> **THE PROBLEM**: The required result is an exact copy of every line from the one with "Click the Escriba algo text area" through the last line below, with the pictures left out.

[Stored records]

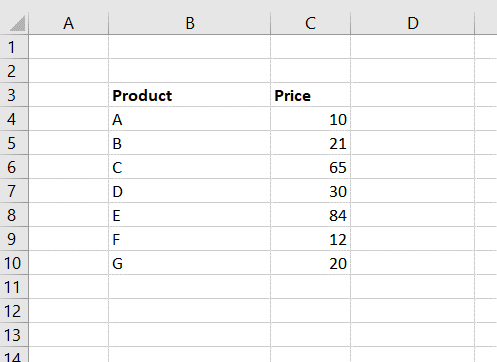Select column B header

coord(190,23)
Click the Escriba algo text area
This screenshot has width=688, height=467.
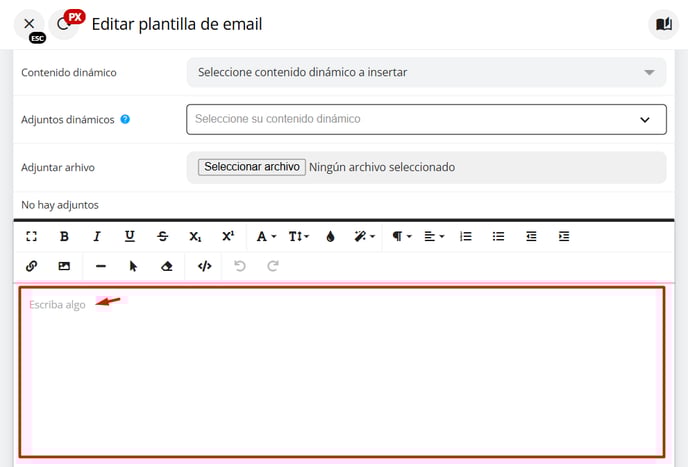tap(340, 370)
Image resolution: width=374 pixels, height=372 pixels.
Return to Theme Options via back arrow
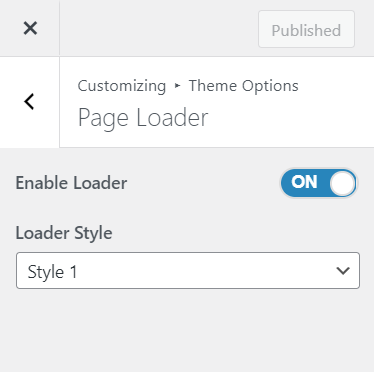point(29,102)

> **RESULT FOR THIS TASK**:
Click the Escriba algo text area
This screenshot has width=688, height=467.
tap(340, 370)
Image resolution: width=374 pixels, height=372 pixels.
Return to Theme Options via back arrow
point(29,102)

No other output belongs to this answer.